Andrew> And the reason (probably obvious to quicker minds than mine) is that
Andrew> characters might have different widths, so we can't "just" print the
Andrew> initial characters, and then print the unprintable as escape
Andrew> sequences, as we wouldn't know where in BUF the unprintable character
Andrew> actually starts.

Yeah, that's my understanding as well.

Andrew> OK, so my idea of removing wchar_printable is clearly a bad idea, but
Andrew> how does this relate to your change?

Andrew> Well, prior to this patch, if we had 3 characters, the first two are
Andrew> printable, and the third was \0, we would spot the non-printable \0,
Andrew> and so print the whole buffer, all 3 characters, as escape sequences.

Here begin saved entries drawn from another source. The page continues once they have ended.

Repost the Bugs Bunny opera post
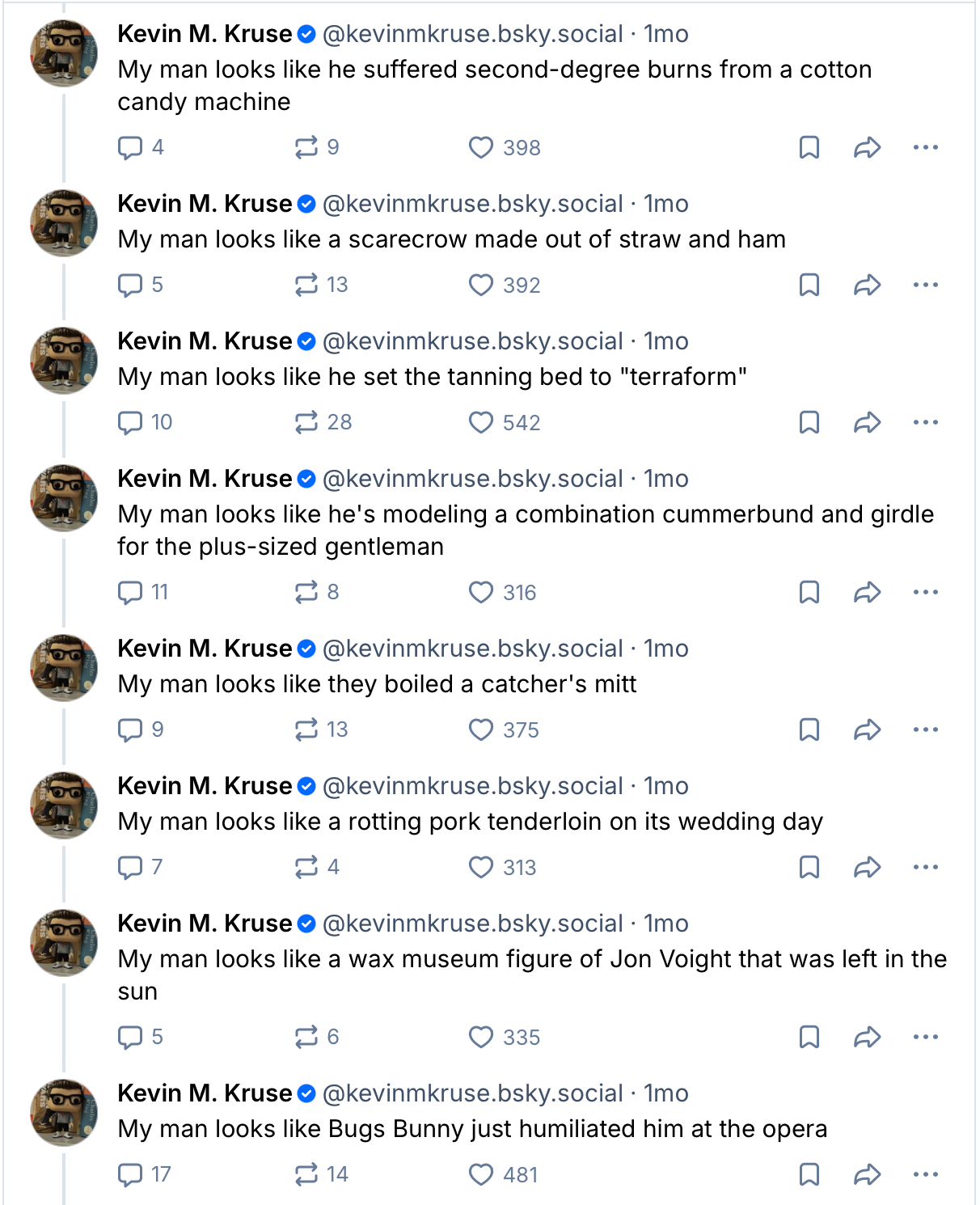 tap(306, 1174)
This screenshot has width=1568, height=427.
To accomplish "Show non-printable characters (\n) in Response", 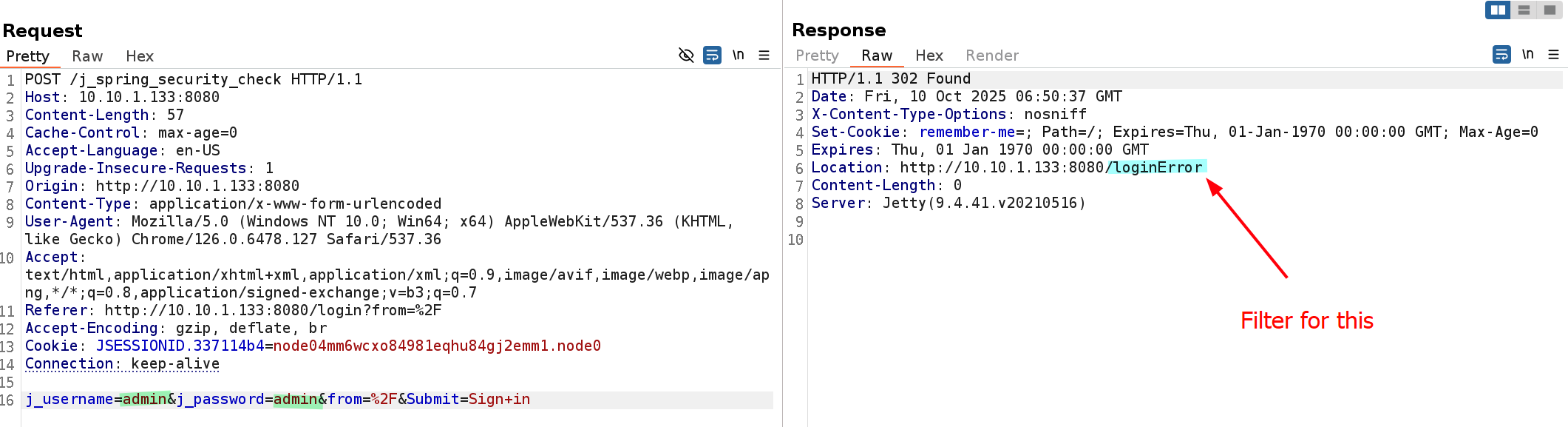I will (x=1527, y=55).
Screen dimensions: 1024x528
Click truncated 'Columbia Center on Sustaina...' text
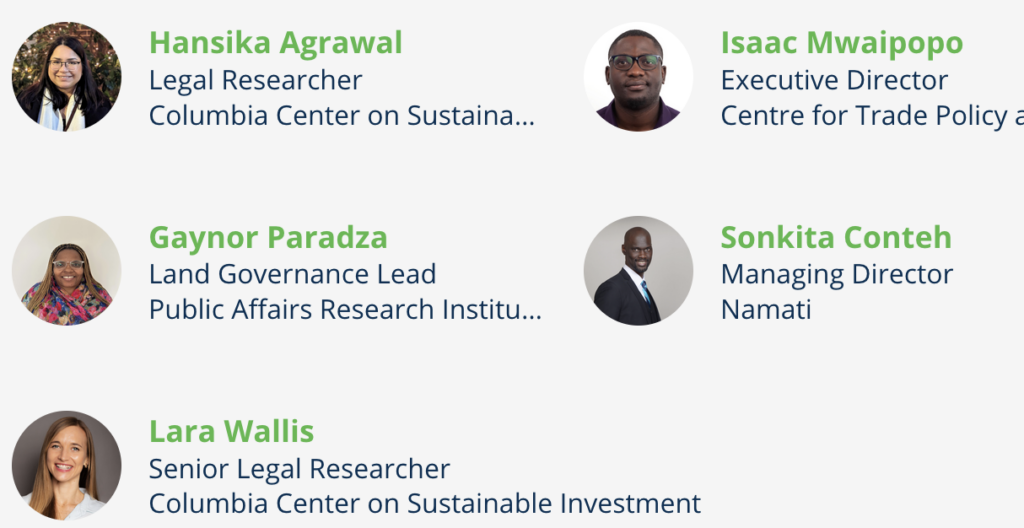(342, 116)
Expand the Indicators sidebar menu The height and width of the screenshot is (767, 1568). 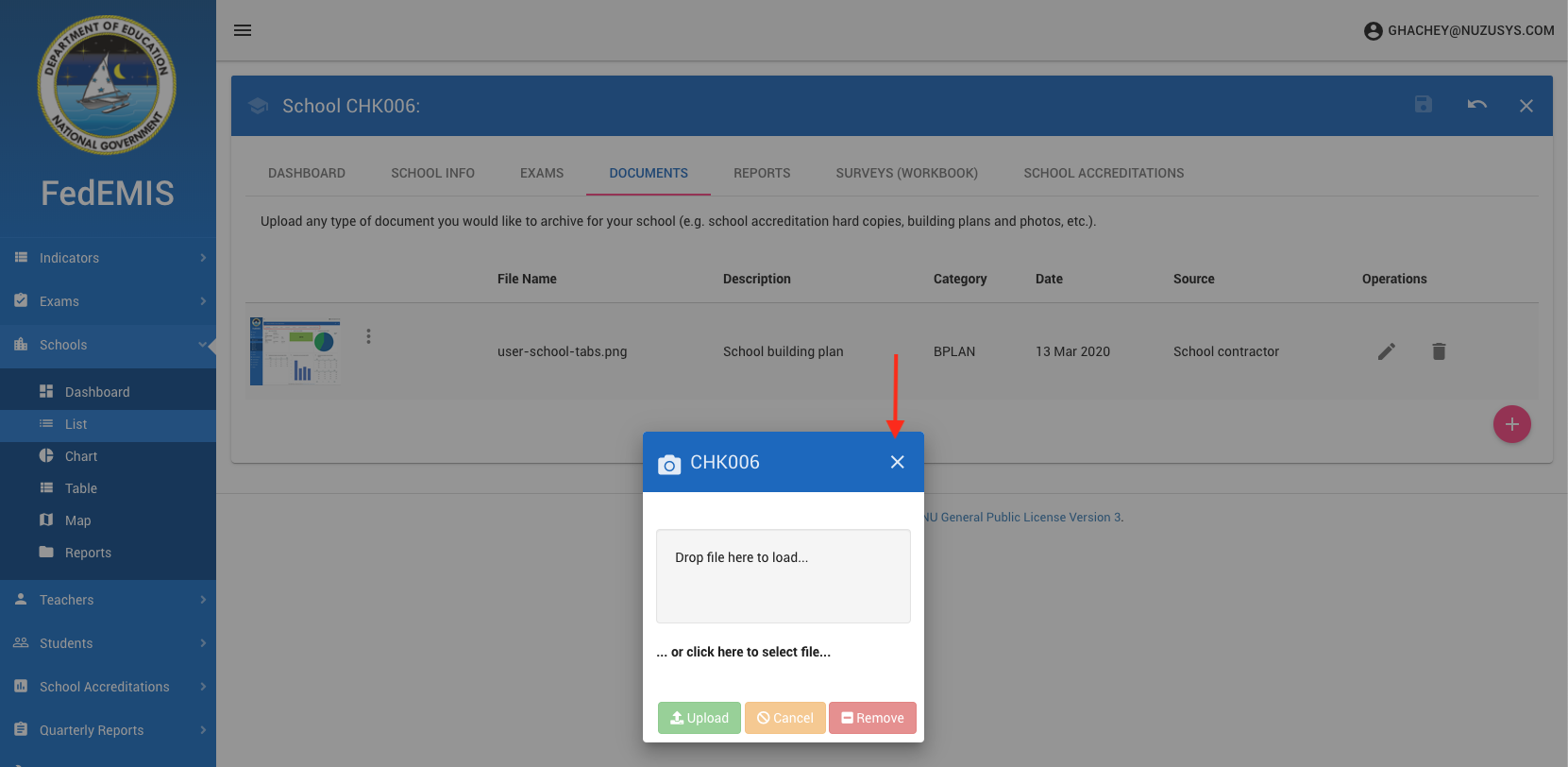[108, 258]
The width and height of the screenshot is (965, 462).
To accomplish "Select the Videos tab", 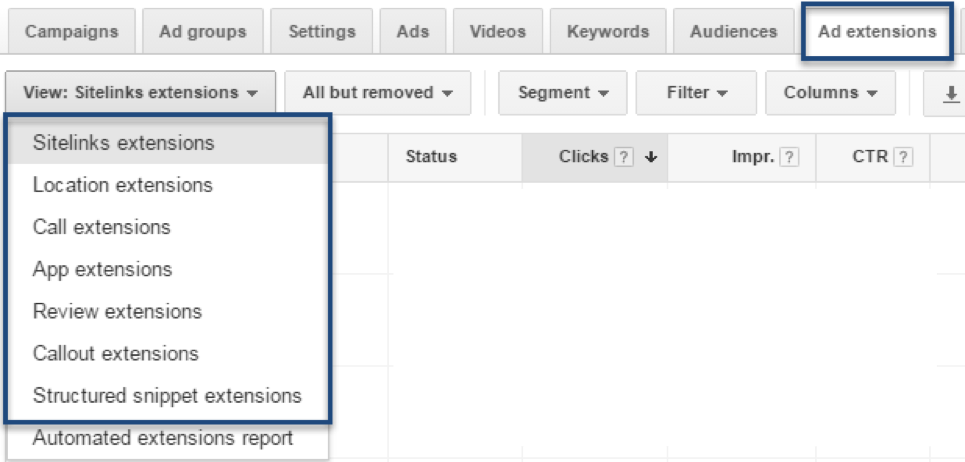I will 498,31.
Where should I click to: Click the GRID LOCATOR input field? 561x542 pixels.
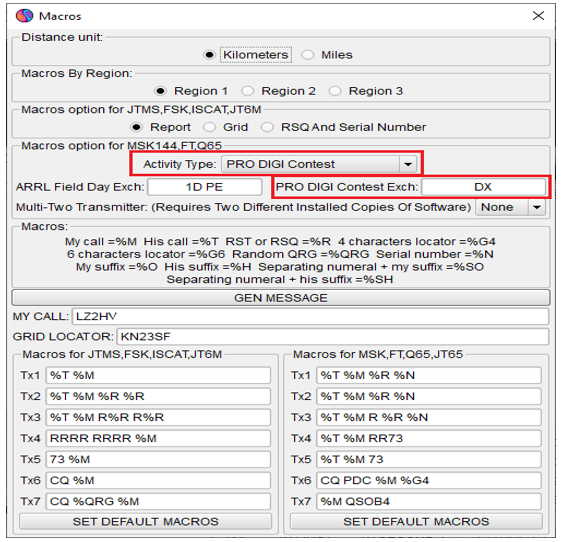(333, 337)
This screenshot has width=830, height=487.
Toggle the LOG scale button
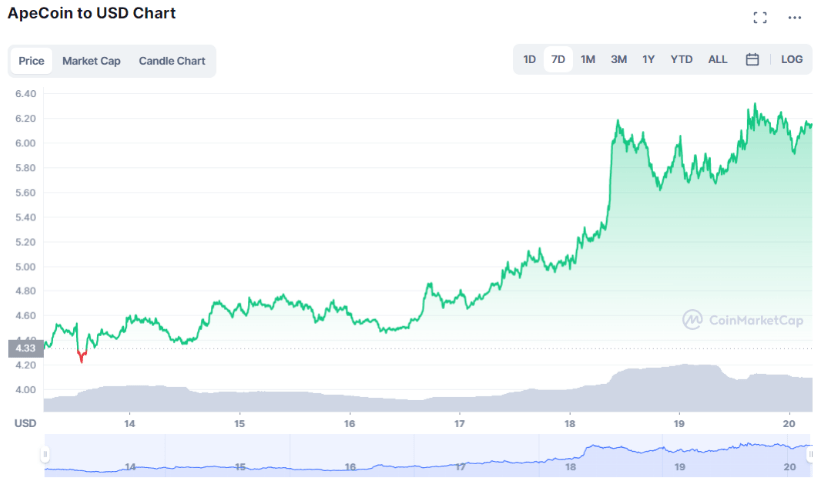(x=792, y=60)
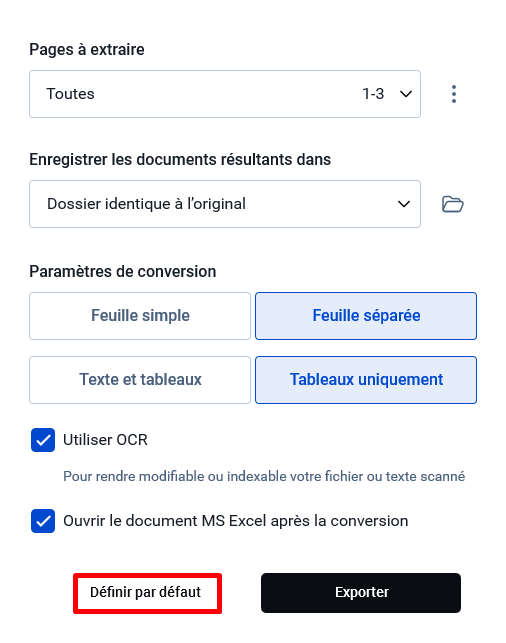Click the Ouvrir le document MS Excel label
Screen dimensions: 506x643
[x=236, y=521]
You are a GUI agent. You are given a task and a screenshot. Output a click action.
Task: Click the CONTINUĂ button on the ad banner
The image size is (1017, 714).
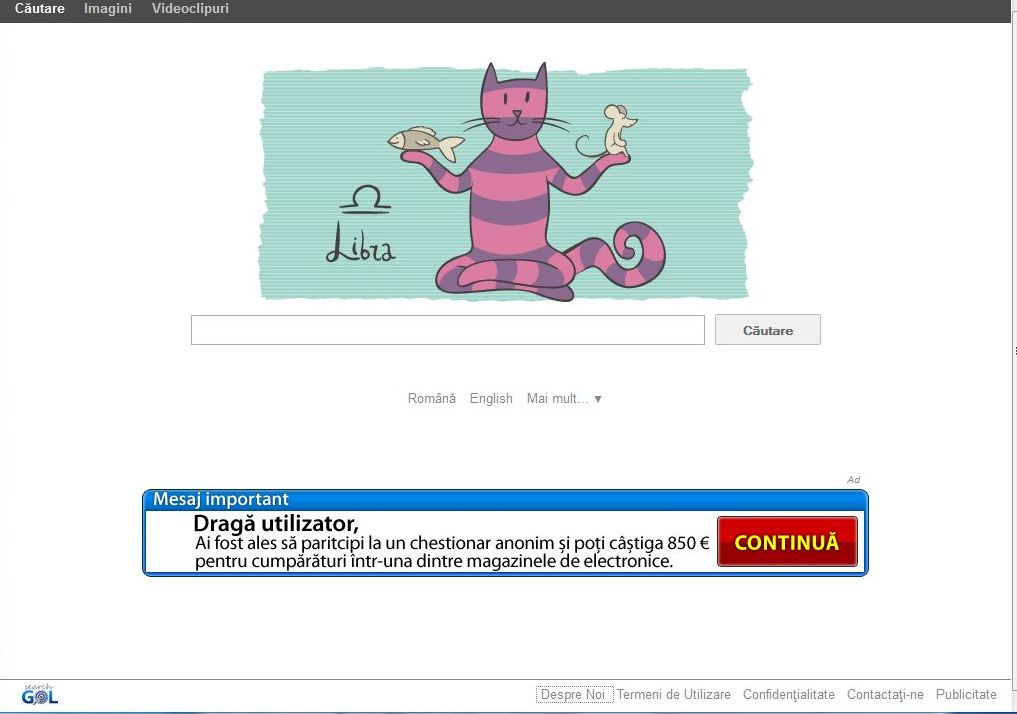point(786,541)
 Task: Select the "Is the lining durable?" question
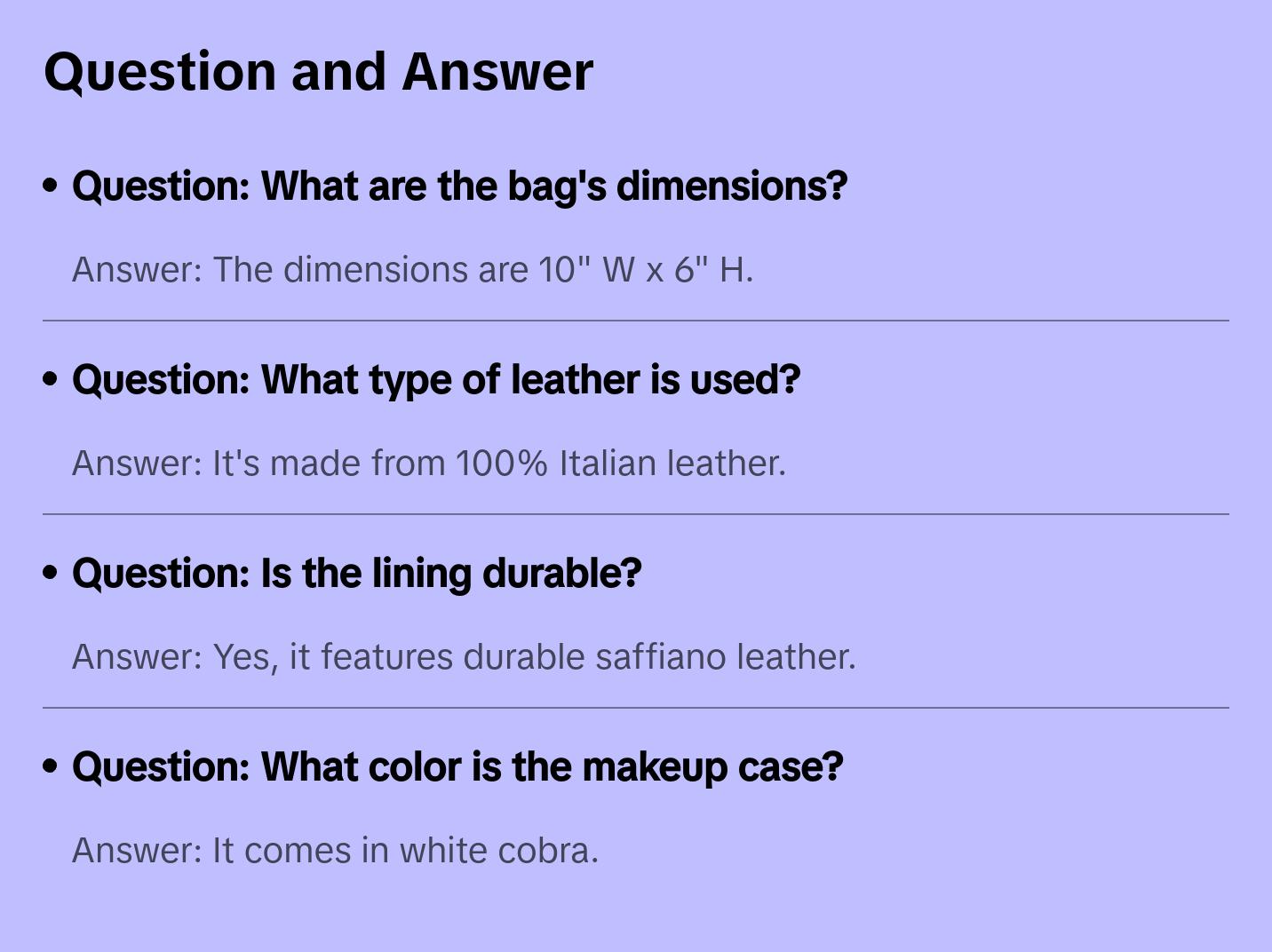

Andrew> With this patch, all 3 characters will appear to be printable.  So now
Andrew> we will print the first character, just fine.  Then print the second
Andrew> character just fine.  Now for the third character, the \0, we call to
Andrew> print_wchar.  The \0 is not handled by anything but the 'default' case
Andrew> of the switch.

Andrew> In the default case, the \0 is non-printable, so we end up in the
Andrew> escape sequence printing code, which then tries to load bytes starting
Andrew> from BUF - which isn't going to be correct.

I think the idea behind this is that only a real \0 in the input will
really ever turn into a L'\0' in the wchar_t form.  It seems to me that
an L'\0' pretty much has to correspond exactly to a target \0, just
because C is pervasive and an encoding where stray \0 bytes can appear
would break everything.

Andrew> Now, this is where things are a bit weird.  The code in
Andrew> generic_emit_char is clearly written to handle multiple characters,
Andrew> but, I've only ever seen it print 1 character, which is why, I claim,
Andrew> your above change to wchar_printable works.

That's most likely because you are trying this on Linux.  Linux uses
UTF-32 for wchar_t, and so there aren't target characters that can't be
converted to a single wchar_t -- because UTF-32 is pretty much designed
to round-trip everything else.  So, on Linux hosts, I think some of
these loops aren't really needed.

However, Windows uses UTF-16 and a single target character can be
converted to two wchar_t, via surrogate pairs.

On Solaris and (IIRC) NetBSD, wchar_t is even weirder, though I don't
recall whether it is a variable-length encoding.

Anyway the \0 case is only really here for Rust.  So maybe another idea
is to handle it exactly there, somehow.  The Rust printer can assume the
use of UTF-32 on the target, so that would all work out fine.

Tom